Decoupling free trade from global cooperation
The world has gone through a similar shock to global integration before. The first wave of free market industrial capitalism launched a globalization process of sorts that sparked a return to tariffs during the long economic stagnation of 1873 to 1896, a period not unlike the last 30 years. The ensuing period of protectionism and competition for raw materials (marked in particular by the Berlin Conference of 1885 and “the Scramble for Africa”) contributed to rising inter-imperial rivalry in Europe. We know now how that ended, and we should seek to avoid a repeat.
In the aftermath of the Great War of 1914-1918, and later, through the Second World War economic liberals in the core capitalist countries, like the economist John Maynard Keynes and US President Franklin Roosevelt, sought to build a mutually beneficial, international order of muted capitalism, in which states were integrated through free trade.
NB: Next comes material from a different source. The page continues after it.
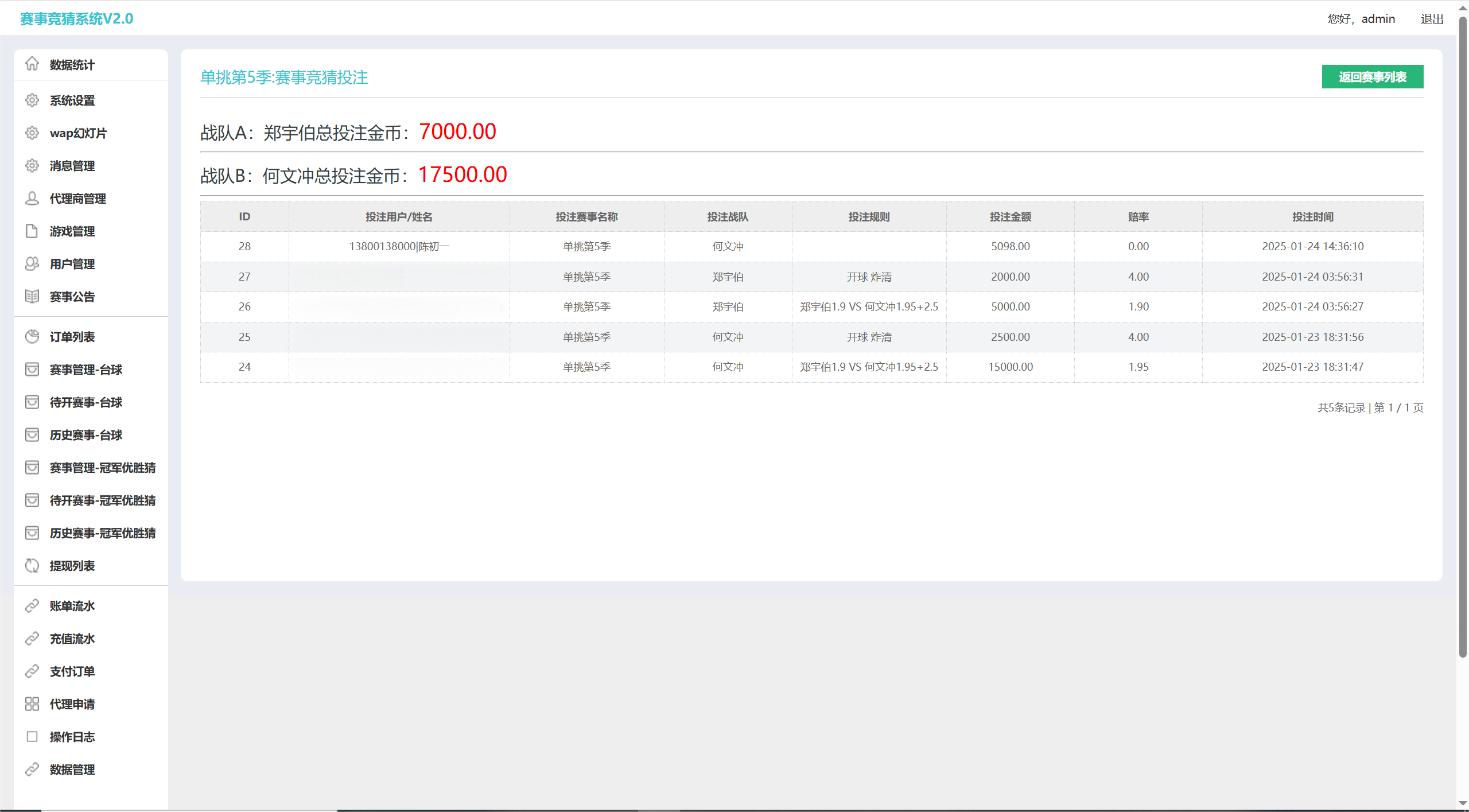
Task: Open the 用户管理 menu item
Action: click(72, 264)
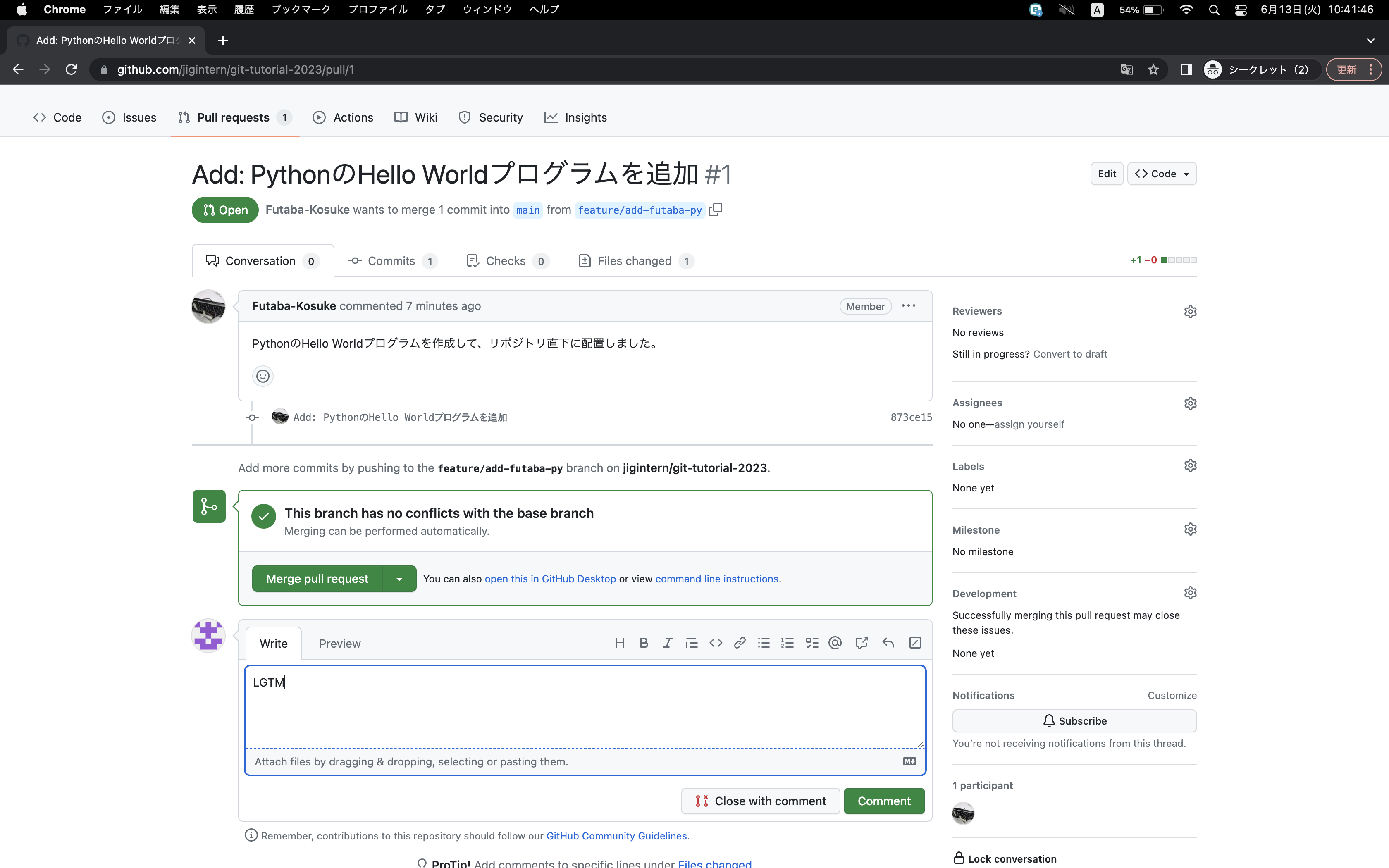Click the mention (@) icon
Viewport: 1389px width, 868px height.
(x=835, y=643)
Keynes famously believed that states that traded with one another did not declare war on each other.
The traumas of the early 20th century’s experience with over-production and inter-imperial rivalry gave birth to many of the institutions that remain essential to responding to the challenges of the 21st century, including the ecological emergency and the collapse of a fact-based, liberal public sphere. We no longer need integration through free trade to orient towards our global community of shared fate. Ecology binds us together more tightly than trade ever could.
While it is prudent that Canadian leaders try to forestall the introduction of 25 per cent tariffs (and be seen doing so), we also need to prepare for something else. Sooner or later, we are going to be living with economic de-globalization, or something like it.
Fortress America?
The de-globalization of supply chains has been occurring since Trump’s first term, but despite its origin, it still may take various forms.
One is already discernable from Trump’s recent tweets. Unhinged as it may seem, his desire to see Canada become a 51st state, and his boasts about buying Greenland and the Panama Canal, merely echo past articulations of American isolationism. It is Fortress America—one in which we fit uncomfortably, no doubt.
Fortress America, however, is a global society of inter-imperial rivalry, which Canada has long resisted through our support for a rules-based international system. Too often, this system has been supportive of rules that favour the powerful, especially corporate elites. But this need not be so.
Rather than looking at participating in a global arms race imposed by Donald Trump, Canada might be better served building new trade ties, and shoring up support for international institutions, like the International Court of Justice, and the United Nations High Commission for Refugees. If the US is going to use tariffs to “onshore” production, so should we.
If supply chains are no longer global, Canadian enterprise is going to be re-organized, and government is going to play an important role in it, just as it did with globalization. As we protect our economic interests, we should also reflect on what kind of national economy we want to see built. Do we want to continue to allow the wealthy to siphon profits into tax havens, or build a more level playing field through fairer taxation and redistribution?
Canadian trade policy should begin the post-globalization pivot by protecting firms from isolationist competitors, while remaining open to new regional trading blocs beyond North America—perhaps with the EU and Pacific Rim, but perhaps in other patterns that are not yet evident: our own form of “friendshoring.”
There are, of course, many other challenges that we are about to face with Donald Trump. As he fleshes out his deranged vision of Fortress America, Canadian workers should seek ways to build greater solidarity with low-income workers in places like Vietnam and Mexico.
Just as in the 1930s and 40s, the path to a more just world is in ensuring everyone’s basic needs are secured. That will be achieved through cooperation and commitment to fairness, rather than force and competition.